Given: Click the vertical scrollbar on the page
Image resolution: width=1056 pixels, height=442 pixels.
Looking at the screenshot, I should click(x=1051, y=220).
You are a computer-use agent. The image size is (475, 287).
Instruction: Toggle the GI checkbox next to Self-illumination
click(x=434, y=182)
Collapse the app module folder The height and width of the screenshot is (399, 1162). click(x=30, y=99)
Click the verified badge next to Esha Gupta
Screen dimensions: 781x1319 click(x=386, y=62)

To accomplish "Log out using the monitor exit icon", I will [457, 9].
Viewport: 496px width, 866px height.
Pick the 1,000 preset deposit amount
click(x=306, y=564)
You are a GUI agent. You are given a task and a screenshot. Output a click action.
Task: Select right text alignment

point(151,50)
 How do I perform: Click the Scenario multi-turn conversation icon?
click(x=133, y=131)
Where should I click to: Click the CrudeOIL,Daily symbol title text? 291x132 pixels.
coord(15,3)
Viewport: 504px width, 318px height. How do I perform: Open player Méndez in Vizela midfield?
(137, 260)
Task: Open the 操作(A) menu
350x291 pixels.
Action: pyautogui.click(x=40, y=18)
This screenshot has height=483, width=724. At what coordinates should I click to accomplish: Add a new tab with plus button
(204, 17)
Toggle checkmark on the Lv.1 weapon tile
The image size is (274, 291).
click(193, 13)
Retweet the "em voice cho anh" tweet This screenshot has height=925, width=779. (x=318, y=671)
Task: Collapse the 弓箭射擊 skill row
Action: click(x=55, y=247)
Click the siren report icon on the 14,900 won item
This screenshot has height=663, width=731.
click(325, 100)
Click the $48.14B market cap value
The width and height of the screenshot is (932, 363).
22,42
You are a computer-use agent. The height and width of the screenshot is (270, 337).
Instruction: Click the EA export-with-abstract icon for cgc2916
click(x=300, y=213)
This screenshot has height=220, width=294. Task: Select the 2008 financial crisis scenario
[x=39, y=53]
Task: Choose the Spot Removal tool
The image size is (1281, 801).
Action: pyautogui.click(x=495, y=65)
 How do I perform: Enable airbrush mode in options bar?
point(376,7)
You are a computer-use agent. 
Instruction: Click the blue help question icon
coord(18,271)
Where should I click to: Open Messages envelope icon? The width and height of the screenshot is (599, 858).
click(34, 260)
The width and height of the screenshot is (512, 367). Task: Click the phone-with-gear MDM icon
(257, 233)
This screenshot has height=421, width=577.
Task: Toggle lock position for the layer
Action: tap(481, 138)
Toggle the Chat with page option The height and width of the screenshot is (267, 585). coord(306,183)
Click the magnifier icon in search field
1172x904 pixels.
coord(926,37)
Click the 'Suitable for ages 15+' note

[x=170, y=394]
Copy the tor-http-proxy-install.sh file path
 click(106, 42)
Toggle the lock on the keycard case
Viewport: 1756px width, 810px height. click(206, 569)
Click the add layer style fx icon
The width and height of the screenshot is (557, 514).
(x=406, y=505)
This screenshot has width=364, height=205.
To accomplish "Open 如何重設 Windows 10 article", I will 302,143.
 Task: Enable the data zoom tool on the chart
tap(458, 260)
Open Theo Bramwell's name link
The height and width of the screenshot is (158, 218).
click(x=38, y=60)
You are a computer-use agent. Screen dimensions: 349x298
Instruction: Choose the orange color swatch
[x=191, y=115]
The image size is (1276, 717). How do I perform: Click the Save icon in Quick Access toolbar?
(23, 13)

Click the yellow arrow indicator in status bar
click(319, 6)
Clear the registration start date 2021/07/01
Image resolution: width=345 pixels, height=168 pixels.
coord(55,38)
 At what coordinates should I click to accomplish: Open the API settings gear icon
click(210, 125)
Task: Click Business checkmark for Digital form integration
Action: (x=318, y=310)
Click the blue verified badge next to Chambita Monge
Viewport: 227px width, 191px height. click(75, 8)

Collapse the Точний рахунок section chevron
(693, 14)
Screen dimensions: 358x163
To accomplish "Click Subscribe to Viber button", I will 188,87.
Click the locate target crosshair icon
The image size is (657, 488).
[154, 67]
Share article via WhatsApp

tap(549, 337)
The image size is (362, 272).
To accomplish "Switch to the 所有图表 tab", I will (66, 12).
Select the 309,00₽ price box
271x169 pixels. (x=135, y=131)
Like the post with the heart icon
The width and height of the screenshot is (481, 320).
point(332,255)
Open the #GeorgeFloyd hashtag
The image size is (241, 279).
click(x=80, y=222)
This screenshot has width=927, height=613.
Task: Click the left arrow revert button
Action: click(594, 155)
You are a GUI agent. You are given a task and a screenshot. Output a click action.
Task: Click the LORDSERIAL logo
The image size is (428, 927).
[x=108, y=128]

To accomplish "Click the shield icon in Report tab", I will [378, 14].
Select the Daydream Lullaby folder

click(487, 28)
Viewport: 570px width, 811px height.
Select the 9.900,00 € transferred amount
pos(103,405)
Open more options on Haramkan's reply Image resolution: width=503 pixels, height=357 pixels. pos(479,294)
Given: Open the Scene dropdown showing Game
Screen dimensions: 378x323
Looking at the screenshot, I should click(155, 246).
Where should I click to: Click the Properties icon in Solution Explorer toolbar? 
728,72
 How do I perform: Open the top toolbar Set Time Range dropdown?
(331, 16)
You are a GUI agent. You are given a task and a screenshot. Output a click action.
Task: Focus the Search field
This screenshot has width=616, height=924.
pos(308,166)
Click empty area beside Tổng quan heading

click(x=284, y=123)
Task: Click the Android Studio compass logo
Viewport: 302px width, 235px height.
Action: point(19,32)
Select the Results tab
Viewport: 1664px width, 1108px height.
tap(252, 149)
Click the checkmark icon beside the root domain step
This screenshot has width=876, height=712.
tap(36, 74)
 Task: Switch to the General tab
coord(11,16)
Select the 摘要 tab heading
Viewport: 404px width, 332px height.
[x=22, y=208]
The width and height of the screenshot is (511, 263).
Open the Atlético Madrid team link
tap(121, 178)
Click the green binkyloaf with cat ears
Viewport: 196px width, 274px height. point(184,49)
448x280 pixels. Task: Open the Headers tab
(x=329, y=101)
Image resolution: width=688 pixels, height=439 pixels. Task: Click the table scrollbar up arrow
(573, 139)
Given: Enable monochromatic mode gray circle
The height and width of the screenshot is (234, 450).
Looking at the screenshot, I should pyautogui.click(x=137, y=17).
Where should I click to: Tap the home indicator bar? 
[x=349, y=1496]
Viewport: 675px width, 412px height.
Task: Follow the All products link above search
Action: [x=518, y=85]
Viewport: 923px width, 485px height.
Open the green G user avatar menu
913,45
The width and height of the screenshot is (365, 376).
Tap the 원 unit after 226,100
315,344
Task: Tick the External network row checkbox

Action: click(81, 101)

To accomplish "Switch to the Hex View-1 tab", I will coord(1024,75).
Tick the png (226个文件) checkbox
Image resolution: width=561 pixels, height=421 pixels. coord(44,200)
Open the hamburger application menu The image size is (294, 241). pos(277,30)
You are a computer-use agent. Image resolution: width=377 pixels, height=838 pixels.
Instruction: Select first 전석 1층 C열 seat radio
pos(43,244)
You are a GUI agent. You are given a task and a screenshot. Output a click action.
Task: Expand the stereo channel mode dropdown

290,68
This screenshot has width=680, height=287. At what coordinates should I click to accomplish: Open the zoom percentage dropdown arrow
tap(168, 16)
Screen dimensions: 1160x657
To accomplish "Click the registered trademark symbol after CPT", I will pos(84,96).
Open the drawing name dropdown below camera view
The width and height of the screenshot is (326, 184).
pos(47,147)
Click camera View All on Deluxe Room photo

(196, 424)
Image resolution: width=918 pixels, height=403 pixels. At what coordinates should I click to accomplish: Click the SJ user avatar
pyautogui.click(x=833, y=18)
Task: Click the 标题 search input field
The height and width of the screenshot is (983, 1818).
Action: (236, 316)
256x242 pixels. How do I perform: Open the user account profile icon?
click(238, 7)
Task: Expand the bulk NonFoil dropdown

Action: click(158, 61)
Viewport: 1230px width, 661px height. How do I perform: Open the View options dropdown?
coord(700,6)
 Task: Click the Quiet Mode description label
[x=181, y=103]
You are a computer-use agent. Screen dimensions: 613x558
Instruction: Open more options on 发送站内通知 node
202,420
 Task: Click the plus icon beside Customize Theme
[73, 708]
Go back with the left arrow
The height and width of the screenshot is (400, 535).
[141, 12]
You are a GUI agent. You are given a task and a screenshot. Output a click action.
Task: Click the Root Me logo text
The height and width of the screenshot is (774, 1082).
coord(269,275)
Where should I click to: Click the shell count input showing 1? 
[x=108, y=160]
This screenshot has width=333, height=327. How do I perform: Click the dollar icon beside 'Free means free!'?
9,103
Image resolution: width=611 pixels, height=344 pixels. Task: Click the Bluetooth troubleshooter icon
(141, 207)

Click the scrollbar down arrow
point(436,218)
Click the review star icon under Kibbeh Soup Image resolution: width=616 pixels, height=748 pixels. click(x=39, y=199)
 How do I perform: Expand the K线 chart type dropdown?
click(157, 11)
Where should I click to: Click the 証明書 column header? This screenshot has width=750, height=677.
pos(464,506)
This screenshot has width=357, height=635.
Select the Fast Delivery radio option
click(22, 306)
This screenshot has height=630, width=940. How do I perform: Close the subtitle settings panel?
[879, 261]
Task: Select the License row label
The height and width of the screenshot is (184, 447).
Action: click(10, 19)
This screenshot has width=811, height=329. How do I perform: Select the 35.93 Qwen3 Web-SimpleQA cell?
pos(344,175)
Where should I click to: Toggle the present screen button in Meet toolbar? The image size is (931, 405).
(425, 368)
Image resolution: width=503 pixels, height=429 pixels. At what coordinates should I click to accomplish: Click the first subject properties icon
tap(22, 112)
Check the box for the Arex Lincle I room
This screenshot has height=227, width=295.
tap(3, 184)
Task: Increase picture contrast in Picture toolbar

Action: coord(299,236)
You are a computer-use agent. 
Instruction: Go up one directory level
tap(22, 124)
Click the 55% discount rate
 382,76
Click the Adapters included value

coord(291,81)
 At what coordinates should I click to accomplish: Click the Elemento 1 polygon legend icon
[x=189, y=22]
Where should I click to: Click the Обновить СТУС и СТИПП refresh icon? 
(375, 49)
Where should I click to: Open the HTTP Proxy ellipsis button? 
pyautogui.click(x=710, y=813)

-------------------------

Produce an exact repeat of the lines from the one containing "Task: Increase picture" through the last line of the data, and nothing more.

Task: Increase picture contrast in Picture toolbar

Action: coord(299,236)
You are a computer-use agent. 
Instruction: Go up one directory level
tap(22, 124)
Click the 55% discount rate
 382,76
Click the Adapters included value

coord(291,81)
 At what coordinates should I click to accomplish: Click the Elemento 1 polygon legend icon
[x=189, y=22]
Where should I click to: Click the Обновить СТУС и СТИПП refresh icon? 
(375, 49)
Where should I click to: Open the HTTP Proxy ellipsis button? 
pyautogui.click(x=710, y=813)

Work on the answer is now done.